EXTRAIT →
------------------------------------------------------------
Sujet : Aussi metté-je... (énigme Balzac # 11)

Bonsoir à toutes et tous !

Cette fois, j'ai même deux jolies questions qui bourdonnent à mes oreilles.

- As-tu donc, comme ta patronne, un noble et terrible conspirateur qui t'aime et sache mourir pour toi ? dit vivement Émile, réveillé par cette apparence de poésie.
- Je l'ai eu, répondit-elle. Mais la guillotine a été ma rivale. Aussi metté-je toujours quelques chiffons rouges dans ma parure pour que ma joie n'aille jamais trop loin.

Honoré de Balzac, La Peau de Chagrin, p. 102 s. - vous voyez, j'avance dans la lecture... lol

Alors, premièrement, je n'arrive pas à expliquer à moi-même l'emploi du subjonctif dans Aussi metté-je (c'est bien le subjonctif, n'est-ce pas ???)

Deuxièmement, pourquoi est-ce qu'on utilise souvent l'inversion quand aussi est en tête de la phrase ? (On a déjà traité l'inversion avec "...é-je" dans un autre sujet mais je ne le retrouve plus...)

Un grand merci si vous pouvez me répondre !

Ceci devient vraiment insignifiant. - Pas encore assez.

2 Dernière modification par PP (28-03-2006 14:20:59)

Re : Aussi metté-je... (énigme Balzac # 11)
------------------------------------------------------------
DONNÉES EXTRAITES →
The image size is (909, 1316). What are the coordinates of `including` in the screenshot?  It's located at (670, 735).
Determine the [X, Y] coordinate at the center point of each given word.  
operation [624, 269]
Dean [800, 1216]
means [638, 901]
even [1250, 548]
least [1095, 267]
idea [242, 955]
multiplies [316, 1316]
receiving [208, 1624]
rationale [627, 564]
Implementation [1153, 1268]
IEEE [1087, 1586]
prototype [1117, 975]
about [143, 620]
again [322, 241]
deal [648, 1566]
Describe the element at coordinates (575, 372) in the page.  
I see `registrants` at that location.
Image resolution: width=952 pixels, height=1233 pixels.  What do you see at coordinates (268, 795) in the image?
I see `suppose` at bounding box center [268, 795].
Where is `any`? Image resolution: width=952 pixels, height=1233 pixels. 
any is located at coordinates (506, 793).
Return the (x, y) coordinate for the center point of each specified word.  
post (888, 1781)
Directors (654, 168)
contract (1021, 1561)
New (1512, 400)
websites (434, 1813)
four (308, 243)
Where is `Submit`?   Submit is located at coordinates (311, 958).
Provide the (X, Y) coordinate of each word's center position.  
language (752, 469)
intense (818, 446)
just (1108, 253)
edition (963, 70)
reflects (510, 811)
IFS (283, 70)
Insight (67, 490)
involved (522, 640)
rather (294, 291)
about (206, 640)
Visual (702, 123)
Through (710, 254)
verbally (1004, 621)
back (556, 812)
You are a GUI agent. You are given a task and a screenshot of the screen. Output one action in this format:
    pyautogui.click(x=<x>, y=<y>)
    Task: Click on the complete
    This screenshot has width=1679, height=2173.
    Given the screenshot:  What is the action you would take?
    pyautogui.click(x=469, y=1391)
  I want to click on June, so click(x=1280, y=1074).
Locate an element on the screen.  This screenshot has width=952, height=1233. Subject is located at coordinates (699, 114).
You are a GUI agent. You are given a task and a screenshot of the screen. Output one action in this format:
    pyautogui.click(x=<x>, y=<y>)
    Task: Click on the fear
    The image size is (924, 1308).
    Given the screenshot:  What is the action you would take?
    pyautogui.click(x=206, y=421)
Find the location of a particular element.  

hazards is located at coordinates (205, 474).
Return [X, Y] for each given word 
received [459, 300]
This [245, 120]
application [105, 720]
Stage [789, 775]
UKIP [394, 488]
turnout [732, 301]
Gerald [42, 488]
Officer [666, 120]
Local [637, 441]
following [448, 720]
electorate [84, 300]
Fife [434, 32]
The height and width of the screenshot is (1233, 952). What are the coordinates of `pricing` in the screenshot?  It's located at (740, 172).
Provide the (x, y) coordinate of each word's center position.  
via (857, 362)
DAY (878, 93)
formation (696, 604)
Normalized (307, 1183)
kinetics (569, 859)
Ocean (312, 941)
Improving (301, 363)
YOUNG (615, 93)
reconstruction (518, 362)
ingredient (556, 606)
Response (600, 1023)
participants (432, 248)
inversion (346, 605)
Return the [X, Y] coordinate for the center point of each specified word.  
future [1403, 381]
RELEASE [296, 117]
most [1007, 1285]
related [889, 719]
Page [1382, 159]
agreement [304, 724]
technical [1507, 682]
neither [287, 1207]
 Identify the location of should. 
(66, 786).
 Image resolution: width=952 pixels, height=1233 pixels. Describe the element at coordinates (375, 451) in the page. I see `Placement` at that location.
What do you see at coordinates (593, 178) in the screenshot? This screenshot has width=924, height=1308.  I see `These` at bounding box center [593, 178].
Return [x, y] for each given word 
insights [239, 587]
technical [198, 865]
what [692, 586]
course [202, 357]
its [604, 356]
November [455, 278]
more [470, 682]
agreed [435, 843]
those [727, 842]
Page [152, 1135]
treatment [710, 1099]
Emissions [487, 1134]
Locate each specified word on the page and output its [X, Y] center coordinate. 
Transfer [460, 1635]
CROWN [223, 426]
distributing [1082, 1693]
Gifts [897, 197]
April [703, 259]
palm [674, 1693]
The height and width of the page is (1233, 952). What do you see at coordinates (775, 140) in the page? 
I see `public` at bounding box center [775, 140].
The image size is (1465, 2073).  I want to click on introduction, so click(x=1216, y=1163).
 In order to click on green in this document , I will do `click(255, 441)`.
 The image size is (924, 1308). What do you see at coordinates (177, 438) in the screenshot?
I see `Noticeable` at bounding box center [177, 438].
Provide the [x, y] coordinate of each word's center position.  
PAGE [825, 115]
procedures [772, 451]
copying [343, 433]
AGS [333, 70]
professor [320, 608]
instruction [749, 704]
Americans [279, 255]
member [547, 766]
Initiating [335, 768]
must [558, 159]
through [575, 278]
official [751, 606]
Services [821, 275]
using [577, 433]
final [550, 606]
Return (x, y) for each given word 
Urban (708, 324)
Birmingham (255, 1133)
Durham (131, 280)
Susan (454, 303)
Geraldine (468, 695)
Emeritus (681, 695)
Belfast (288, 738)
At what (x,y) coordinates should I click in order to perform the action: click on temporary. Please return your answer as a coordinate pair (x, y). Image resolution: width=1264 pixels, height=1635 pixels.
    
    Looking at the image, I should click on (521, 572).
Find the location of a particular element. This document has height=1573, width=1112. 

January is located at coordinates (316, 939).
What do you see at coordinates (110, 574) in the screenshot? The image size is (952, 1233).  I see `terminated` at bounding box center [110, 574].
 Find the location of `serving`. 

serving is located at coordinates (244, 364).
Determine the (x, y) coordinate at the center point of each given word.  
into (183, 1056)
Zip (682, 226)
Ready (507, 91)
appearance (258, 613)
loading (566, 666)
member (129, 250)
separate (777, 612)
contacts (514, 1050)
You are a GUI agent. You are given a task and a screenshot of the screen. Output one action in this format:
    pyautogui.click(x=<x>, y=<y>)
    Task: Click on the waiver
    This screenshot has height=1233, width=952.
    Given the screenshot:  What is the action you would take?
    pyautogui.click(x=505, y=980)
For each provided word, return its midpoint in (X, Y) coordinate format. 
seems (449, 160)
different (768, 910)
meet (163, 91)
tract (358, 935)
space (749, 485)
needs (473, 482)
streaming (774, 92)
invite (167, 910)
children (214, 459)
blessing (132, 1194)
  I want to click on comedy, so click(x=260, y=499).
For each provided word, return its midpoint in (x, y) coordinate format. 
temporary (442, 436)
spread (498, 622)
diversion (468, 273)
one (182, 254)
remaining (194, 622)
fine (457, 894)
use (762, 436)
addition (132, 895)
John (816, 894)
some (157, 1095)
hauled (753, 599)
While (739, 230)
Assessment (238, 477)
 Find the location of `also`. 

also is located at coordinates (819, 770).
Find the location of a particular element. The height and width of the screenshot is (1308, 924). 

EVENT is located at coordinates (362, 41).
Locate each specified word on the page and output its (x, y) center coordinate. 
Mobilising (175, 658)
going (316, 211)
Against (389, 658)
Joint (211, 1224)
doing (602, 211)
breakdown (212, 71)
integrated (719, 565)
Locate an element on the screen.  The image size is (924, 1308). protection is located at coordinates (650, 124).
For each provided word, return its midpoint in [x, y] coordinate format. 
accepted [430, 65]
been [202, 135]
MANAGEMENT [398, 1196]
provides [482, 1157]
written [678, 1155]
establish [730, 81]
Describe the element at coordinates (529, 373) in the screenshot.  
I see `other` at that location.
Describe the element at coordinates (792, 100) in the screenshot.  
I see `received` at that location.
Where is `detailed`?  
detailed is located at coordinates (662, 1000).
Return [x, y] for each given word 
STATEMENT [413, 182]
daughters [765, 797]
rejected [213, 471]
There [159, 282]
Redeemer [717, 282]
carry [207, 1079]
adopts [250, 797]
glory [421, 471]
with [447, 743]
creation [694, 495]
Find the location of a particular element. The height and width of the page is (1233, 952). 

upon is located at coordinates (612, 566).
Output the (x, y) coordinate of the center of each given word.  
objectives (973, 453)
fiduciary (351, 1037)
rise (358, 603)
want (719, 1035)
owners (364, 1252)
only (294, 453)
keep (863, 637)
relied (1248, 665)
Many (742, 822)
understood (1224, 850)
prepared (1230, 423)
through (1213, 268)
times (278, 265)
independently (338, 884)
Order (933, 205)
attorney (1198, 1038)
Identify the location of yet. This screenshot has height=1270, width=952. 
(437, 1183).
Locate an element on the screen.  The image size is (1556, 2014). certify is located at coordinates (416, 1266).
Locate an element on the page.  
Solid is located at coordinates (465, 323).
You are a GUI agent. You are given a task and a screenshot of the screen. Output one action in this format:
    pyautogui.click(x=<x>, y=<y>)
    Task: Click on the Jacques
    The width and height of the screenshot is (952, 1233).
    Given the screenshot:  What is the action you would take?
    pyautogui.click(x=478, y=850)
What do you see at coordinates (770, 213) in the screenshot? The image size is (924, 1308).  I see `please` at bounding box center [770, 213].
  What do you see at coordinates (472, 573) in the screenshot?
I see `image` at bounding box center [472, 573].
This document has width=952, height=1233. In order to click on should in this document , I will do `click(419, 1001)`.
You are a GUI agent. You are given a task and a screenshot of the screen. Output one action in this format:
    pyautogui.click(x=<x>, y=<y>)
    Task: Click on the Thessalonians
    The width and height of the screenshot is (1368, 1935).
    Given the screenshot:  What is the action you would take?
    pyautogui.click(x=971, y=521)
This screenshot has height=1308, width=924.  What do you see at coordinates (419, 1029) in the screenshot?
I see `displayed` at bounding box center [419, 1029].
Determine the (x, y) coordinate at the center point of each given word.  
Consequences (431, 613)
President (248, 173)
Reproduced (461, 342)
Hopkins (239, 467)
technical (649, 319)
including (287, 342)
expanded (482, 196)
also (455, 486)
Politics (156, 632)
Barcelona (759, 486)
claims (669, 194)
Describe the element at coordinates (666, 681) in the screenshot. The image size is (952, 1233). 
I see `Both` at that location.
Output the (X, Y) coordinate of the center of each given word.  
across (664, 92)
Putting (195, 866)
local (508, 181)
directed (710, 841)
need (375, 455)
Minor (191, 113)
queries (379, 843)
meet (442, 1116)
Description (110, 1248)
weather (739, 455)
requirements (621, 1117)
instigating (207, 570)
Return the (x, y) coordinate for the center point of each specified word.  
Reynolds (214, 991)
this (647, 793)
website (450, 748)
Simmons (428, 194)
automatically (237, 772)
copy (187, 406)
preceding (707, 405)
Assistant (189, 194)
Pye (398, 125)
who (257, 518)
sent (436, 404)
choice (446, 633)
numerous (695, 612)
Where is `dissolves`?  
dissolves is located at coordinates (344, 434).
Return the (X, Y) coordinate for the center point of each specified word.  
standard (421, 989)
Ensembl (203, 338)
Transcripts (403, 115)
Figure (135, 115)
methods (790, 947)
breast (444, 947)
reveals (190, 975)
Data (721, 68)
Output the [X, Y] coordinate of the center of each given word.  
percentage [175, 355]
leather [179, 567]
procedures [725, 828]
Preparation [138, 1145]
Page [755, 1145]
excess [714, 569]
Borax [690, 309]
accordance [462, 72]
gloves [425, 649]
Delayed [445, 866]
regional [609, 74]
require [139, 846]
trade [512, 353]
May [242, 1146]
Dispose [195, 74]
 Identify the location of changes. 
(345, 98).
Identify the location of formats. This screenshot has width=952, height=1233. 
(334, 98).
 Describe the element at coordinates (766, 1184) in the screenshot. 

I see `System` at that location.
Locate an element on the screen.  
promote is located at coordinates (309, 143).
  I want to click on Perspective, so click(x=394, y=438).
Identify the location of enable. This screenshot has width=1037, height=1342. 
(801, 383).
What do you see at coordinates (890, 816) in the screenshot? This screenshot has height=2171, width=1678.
------------------------------------------------------------
EXERCICES ÉCRITS →
• 1. Répondez brièvement sur l'extrait consacré à Balzac.
(a) De quel roman la citation est-elle tirée ?
(b) Selon la réponse du personnage, qu'est-ce qui a été sa rivale ?
(c) À quelle date le message a-t-il été modifié pour la dernière fois ?
• 2. Reprenez l'extrait consacré à Balzac à la suite de sa dernière ligne et rédigez la suite.
Les données ont une origine différente de celle de l'extrait.

CORRIGÉ →
• 1.
(a) La Peau de Chagrin.
(b) La guillotine.
(c) Le 28-03-2006.

• 2.
Bonjour,

Les spécialistes me reprendront si je dis une ânerie, mais je crois qu'il s'agit d'un simple présent de l'indicatif. Ce qui le rend méconnaissable, c'est la transformation qu'il subit pour des raisons d'euphonie car il est placé avant le "je". La postposition du sujet (je) est ici appelée par la tournure "Aussi..." (par exemple "Aussi aimé-je à répondre sans savoir." wink ). Elle se remarque généralement par l'accent aigu sur le é final. Visiblement, avec un verbe comme mettre, on gagne aussi un "t" supplémentaire au passage, l'euphonie ne voulant se contenter d'un simple "mets-je".

On pourrait réécrire la phrase ainsi : "C'est pourquoi je mets toujours quelques chiffons rouges dans ma parure pour que ma joie n'aille jamais trop loin."

PS : Je m'aperçois que je n'ai pas répondu à la deuxième question. Je laisse la parole aux experts.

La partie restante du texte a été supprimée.